Los hombres deciden sobre la crisis climática sin contar con las mujeres. (Información obtenida de El Público 16-2-20)

Los hombres deciden sobre la crisis climática sin contar con las mujeres. (Información obtenida de El Público 16-2-20)

 

Mientras miles de mujeres en distintas regiones se organizan y levantan su voz contra el asentimiento de las grandes empresas extractivistas, hidroeléctricas y minerales por su implicación con el cambio climático, en los organismos mundiales donde se dibujan las políticas climáticas persiste el vacío de sus voces.

Las mujeres sufren de forma más acentuada el cambio climático. Sus efectos en la sociedad están profundamente ligados a los condicionales sociales, como los roles de género.

Desde hace años, comunidades en defensa de la tierra y movimientos ambientales y feministas lo llevan en sus consignas.

De acuerdo con un informe la carga de la recolección de agua recae sobre mujeres y niñas, y mas en poblaciones rurales. Además se calcula que intervienen 140 millones de horas en ese aprovisionamiento, un dato que se agudiza en plena contingencia climática, ya que el desplazamiento es mayor, exponiéndose, a más violencias.

Los roles de género determinan las vulnerabilidades y “la capacidad de resiliencia ante desastres naturales como inundaciones o sequías extremas”

Entender el aspecto social de los determinantes ambientales pone de relieve, al mismo tiempo es importante tener en cuenta que esto se dibuja como una “intersección de vulnerabilidades, que no jerarquización”.

La contingencia climática no se puede aislar de la acción humana. Esto lo saben regiones del mundo donde la falta de alimento o escasez hídrica también es resultado de la llegada de un continuo de grandes empresas extractoras, hidroeléctricas, así como mineras. “Asientan sus proyectos, usurpan el territorio, alteran el orden natural y además cometen violaciones”.

Todo ello ha llevado a las mujeres a liderar luchas en defensa de los territorios. ”La falta de trabajo ha llevado a muchos hombres a migrar y somos las mujeres las que estamos llevando este rol de guardianas”

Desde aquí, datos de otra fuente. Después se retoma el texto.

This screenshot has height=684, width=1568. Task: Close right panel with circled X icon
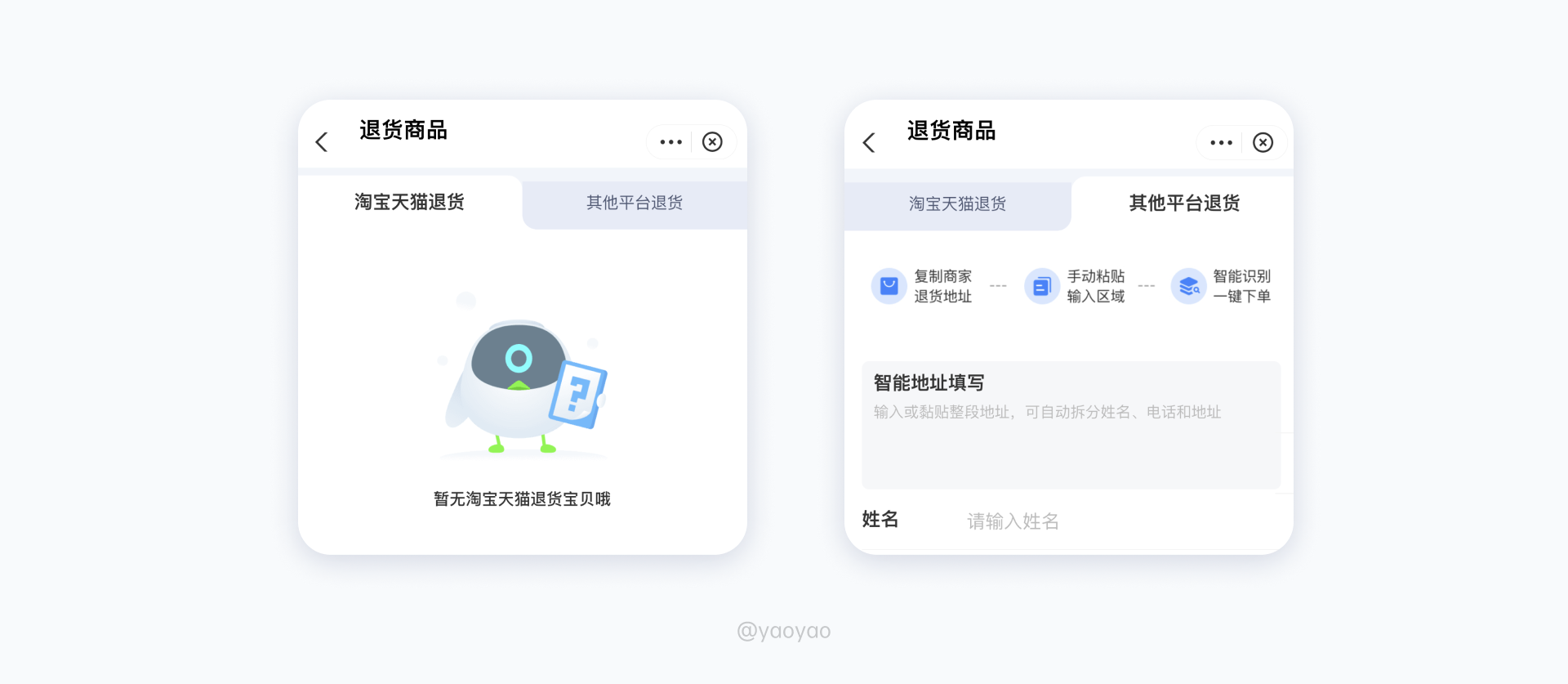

En 2008 ya había una red de mujeres que iba a las conferencias del clima para presionar a los gobiernos para que el género atravesara las políticas, se tuvo que esperar hasta 2014 para que llegara el plan de trabajo de lima sobre género. En él, se recogían los fundamentos, sobre todo en cuanto a la participación de las mujeres en los espacios oficiales.

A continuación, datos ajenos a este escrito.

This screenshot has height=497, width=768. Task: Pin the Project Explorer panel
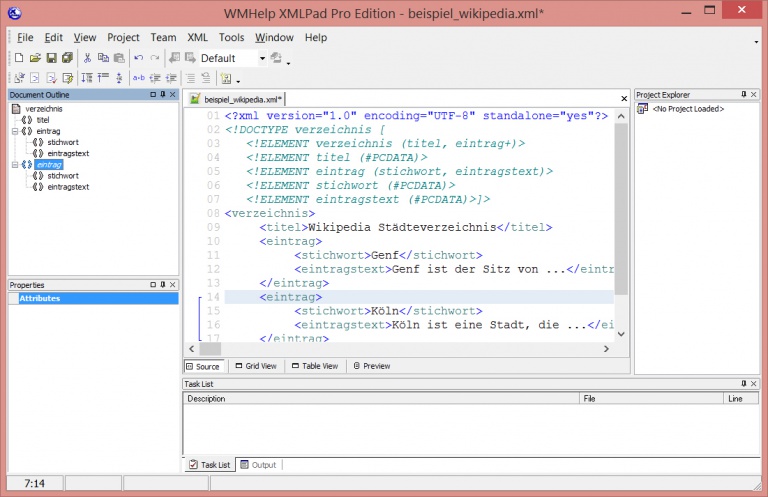pos(743,94)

La despreocupación se traduce en el último informe sobre la Composición por sexos de la conferencia de las partes de 2019. En relación con 2018, el equilibrio de género se ha invertido. Solo 2 de los 13 órganos constituidos en el marco de la cumbre han logrado situarse alrededor del 50%.  Además el número de mujeres en todos los órganos representa solo el 33% de los miembros.

Esto hace que siga habiendo grupos históricamente excluidos o infrarrepresentados. También se pone la mirada en las profesionales técnicas que desarrollan las infraestructuras, “están altamente masculinizadas”, además, en el caso concreto del agua la proporción de mujeres en los ministerios es muy baja y la mención de la perspectiva de género casi inexistente pese a que Naciones Unidas ha determinado que la gestión de este recurso natural mejora por siete cuando se incluye a las mujeres.